I know with the abundance of picture-perfect holiday posts on Instagram it feels likeh EVERYONE is able, or in the financial position to go on holiday (and regularly). But I promise you it’s not the case. I’m not sure me saying you’re not the only one at home is helping you that much, the extreme feeling of wanderlust or the mere yearning to escape your life for a bit probably overwhelms rational of the nature, but I just wanted to remind you that what you’re seeing online isn’t REAL LIFE. We don’t know what sacrifice or efforts they had to put in to be able to go on the holiday, we have no ideal if the trip was as idyllic as the images portray, we don’t know what aspects of life they neglect in order to be able to travel. Of course there are some simply jammy people or those that come from money, but please don't feel less-than if you aren’t currently in a position/situation that allows you to take time out or afford trips away. 
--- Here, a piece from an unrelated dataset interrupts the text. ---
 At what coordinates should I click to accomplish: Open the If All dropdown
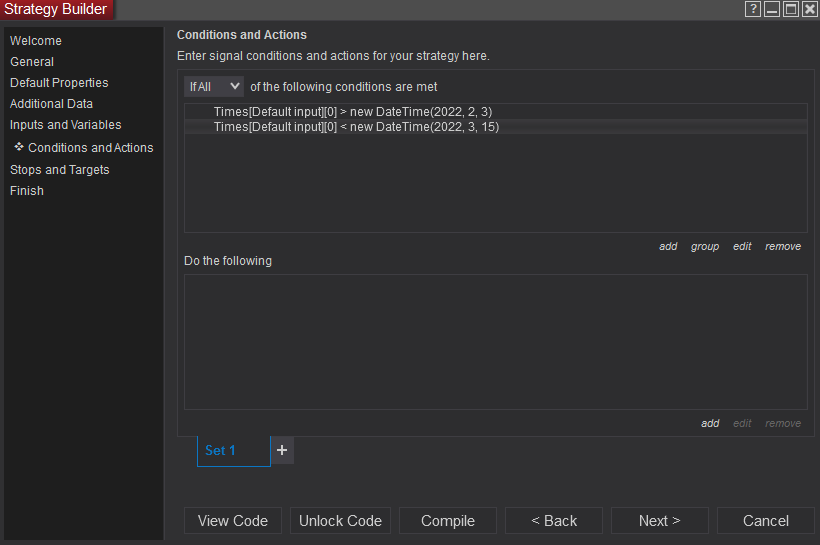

Apart from my love of seeing the world and basking in the soothing rays of the sun, I’m desperate to get away with Si because of our living situation. Living with my parents and only really having my bedroom to live out of is difficult to say the least. It’s undeniably unhealthy for a couple to have to exists together in a space that is where they both have to eat, sleep AND work, but at the same time have no privacy or independence because interested ears are always a few metres or less away. Si gets to feel like a proper adult at times and escape through his work travels, but I haven’t had any time away from my parents since August. I'm desperate for some time to myself, or with my boyfriend and be able to enjoy each other in the way normal couples of our age can . 



Before I activate woe-is-me mode I wanted to get myself back to the point of this post, that being that is a holiday really isn’t on the cards for you this year, there are some small ways to give bursts of that holiday feeling. I’m not talking about UK breaks or cheap holidays, because I’m sure there’s many people like me who can’t even consider those options either, this is more about pockets of joy.

If the suns out in the garden and I’m at home, I’ll spray on the suntan lotion I love the smell of, you know that ones that instantly takes you back to chilling on that Kefalonia beach with a can of peach juice. Talking of peach juice, I’ll make sure I get those drinks I associate with holiday in - Lemon Fanta, Sam Pellegrino, Orangina…you know, the usual suspects. 



This is another way to create a holiday vibe. If you’ve finished work and the evening is warm head to a pub with outside seating, I try to find one near water for added holiday points. Buy a bevvy that reminds you of holiday unwinding and people-watching, which would be shandy, mojito or Pimms in my case.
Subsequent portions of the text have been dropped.